I'm attempting to fine tune a SSD Mobilenet V1 FPN 640x640 COCO '17
model.
The annotations and images are accepted, but after initializing the training session, the Training Job is unable to find a specific file: FileNotFoundError: [Errno 2] No such file or directory: '/opt/ml/input/data/training/annotations.json
.
The S3 directory given follows the template required, using a 1 image example for simplicity:
images/
abc.png
annotations/
abc.json
The following stack trace is returned:
We encountered an error while training the model on your data.

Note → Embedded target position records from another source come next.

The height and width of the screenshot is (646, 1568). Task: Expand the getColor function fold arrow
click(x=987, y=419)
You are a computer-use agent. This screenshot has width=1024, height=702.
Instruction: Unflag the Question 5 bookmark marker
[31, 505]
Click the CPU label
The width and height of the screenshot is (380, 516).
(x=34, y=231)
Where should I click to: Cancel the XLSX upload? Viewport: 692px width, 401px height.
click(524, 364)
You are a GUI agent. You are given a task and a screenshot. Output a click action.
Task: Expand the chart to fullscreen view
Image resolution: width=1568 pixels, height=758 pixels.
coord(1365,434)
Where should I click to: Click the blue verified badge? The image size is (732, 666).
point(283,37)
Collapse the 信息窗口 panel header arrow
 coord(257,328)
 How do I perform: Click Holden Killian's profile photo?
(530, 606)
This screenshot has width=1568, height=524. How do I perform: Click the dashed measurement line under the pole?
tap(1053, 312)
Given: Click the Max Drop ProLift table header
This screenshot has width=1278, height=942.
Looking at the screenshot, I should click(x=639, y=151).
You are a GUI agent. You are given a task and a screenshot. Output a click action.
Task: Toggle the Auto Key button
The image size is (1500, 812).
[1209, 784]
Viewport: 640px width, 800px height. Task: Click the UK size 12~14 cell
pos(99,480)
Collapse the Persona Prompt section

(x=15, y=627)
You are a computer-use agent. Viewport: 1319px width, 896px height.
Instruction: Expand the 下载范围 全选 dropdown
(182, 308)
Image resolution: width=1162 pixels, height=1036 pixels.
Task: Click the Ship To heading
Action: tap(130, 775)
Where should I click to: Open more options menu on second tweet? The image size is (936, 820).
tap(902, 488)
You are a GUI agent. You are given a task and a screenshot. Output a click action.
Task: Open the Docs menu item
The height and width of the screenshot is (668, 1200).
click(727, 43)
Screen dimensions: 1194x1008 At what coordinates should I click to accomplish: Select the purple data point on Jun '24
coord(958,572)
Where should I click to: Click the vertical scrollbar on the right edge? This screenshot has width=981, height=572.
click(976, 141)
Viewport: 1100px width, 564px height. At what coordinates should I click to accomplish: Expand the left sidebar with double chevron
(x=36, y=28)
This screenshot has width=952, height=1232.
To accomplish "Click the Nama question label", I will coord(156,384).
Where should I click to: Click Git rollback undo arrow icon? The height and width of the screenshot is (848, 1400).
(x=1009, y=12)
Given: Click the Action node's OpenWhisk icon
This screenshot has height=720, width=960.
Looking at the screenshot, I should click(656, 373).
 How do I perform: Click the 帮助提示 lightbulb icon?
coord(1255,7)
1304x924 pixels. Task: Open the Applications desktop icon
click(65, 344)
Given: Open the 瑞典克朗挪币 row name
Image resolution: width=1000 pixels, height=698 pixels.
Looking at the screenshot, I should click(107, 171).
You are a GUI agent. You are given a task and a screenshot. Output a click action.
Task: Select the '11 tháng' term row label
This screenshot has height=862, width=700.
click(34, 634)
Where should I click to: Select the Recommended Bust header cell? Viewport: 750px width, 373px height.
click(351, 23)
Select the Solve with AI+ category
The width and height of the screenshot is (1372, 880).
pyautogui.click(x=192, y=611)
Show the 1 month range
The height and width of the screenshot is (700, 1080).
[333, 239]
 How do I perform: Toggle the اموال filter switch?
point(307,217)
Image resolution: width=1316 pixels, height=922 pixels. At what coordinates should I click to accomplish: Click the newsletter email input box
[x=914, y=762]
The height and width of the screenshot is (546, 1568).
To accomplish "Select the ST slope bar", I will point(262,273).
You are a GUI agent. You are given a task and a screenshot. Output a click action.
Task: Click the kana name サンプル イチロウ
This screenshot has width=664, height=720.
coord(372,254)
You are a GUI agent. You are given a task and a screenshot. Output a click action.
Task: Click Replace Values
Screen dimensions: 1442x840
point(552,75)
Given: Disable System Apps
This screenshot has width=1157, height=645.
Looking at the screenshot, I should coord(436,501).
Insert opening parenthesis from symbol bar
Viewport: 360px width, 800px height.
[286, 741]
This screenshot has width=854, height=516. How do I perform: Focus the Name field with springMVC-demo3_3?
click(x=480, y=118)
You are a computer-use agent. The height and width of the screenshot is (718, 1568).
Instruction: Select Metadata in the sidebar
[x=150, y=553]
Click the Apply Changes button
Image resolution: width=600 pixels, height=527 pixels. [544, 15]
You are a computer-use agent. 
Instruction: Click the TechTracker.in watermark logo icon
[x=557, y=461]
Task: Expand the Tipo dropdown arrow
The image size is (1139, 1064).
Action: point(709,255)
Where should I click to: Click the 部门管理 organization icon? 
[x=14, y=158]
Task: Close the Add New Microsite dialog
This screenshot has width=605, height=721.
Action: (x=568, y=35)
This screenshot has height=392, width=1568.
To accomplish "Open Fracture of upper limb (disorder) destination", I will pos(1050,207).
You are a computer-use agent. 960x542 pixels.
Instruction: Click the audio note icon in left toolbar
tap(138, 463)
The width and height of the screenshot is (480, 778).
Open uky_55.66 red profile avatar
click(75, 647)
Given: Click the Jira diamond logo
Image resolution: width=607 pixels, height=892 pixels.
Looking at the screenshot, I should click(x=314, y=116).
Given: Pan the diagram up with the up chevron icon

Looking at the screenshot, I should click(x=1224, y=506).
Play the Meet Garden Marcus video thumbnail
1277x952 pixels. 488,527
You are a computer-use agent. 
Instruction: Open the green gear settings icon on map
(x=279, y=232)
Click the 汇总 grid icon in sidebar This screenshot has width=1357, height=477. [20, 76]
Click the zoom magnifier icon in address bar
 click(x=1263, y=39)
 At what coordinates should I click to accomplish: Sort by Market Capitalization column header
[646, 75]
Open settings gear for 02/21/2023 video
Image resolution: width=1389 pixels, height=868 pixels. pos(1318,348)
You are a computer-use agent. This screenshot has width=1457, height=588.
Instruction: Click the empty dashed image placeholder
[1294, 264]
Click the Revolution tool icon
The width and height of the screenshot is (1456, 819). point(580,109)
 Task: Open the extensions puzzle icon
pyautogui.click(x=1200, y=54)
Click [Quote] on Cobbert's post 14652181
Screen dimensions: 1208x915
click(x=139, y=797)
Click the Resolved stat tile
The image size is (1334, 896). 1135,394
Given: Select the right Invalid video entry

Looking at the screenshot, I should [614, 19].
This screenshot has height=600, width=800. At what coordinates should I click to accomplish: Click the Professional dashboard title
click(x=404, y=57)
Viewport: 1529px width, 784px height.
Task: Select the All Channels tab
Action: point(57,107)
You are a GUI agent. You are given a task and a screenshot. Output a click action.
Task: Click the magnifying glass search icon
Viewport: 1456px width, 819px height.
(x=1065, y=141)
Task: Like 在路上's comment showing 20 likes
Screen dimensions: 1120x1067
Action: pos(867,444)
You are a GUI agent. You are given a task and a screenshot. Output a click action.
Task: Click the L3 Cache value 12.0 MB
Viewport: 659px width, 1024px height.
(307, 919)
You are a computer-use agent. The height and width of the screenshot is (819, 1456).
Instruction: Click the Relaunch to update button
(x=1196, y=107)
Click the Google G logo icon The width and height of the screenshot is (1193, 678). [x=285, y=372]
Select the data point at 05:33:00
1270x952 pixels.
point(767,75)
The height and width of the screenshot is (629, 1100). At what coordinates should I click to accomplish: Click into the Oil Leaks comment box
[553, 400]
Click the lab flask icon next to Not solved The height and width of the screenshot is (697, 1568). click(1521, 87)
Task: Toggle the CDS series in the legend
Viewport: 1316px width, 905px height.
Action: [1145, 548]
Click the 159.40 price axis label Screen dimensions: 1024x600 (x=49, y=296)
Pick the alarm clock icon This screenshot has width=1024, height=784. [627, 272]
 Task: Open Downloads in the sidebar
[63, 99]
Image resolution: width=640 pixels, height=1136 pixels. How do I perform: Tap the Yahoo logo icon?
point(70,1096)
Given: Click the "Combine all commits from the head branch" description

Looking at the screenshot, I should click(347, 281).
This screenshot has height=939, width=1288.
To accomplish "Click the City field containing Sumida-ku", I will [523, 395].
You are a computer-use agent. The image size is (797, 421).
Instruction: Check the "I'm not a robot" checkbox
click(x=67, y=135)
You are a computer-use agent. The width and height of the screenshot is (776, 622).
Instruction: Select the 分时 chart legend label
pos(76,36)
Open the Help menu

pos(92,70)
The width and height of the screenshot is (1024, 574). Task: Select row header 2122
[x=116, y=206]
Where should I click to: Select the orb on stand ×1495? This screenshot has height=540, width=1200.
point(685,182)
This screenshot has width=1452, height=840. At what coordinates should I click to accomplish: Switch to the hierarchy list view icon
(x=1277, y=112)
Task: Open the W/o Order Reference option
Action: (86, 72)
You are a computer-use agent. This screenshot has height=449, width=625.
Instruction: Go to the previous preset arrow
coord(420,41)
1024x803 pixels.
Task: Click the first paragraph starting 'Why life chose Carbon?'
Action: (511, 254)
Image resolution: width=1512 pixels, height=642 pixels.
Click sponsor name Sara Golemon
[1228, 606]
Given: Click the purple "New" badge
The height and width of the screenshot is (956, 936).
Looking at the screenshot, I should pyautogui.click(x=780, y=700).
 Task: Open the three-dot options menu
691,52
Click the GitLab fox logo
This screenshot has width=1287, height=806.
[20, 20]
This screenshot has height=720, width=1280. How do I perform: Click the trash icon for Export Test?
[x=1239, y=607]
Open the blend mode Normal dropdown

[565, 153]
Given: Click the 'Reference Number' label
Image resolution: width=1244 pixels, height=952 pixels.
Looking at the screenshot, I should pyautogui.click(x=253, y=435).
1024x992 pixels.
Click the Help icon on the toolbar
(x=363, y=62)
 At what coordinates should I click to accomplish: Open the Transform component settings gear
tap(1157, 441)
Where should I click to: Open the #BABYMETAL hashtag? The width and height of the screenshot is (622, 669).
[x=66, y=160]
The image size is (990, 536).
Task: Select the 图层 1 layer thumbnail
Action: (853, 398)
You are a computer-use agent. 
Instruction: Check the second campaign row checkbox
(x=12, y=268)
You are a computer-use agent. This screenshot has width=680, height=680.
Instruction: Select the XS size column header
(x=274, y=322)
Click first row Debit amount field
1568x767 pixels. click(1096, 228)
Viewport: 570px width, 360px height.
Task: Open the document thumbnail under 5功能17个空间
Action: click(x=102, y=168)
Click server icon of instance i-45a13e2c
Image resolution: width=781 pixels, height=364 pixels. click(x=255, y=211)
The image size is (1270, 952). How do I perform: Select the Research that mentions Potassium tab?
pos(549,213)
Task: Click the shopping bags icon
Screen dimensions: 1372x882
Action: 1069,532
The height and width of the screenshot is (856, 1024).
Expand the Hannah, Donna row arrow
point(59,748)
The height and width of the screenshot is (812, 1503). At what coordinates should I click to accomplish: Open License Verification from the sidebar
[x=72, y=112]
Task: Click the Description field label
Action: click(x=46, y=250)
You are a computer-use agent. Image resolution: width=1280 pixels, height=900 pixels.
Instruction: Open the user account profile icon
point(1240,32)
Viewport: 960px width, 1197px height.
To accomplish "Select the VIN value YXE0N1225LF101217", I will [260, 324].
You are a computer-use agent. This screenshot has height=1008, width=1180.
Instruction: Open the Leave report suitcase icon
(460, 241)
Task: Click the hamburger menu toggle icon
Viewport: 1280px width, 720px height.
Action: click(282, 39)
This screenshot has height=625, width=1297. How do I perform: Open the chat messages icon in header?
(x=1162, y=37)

AlgorithmError: ExecuteUserScriptError:
ExitCode 1
ErrorMessage "FileNotFoundError: [Errno 2] No such file or directory: '/opt/ml/input/data/training/annotations.json'
"
Command "/usr/local/bin/python3.9 transfer_learning.py --batch_size 3 --beta_1 0.9 --beta_2 0.999 --early_stopping False --early_stopping_min_delta 0 --early_stopping_patience 5 --epochs 5 --epsilon 1e-7 --initial_accumulator_value 0.1 --learning_rate 0.001 --model-artifact-bucket jumpstart-cache-prod-us-east-1 --model-artifact-key tensorflow-training/train-tensorflow-od1-ssd-mobilenet-v1-fpn-640x640-coco17-tpu-8.tar.gz --momentum 0.9 --optimizer adam --reinitialize_top_layer Auto --rho 0.95 --train_only_top_layer False", exit code: 1
There might be an internal bug where the mapping of input annotations isn't transformed and placed into this directory in the Training Job container?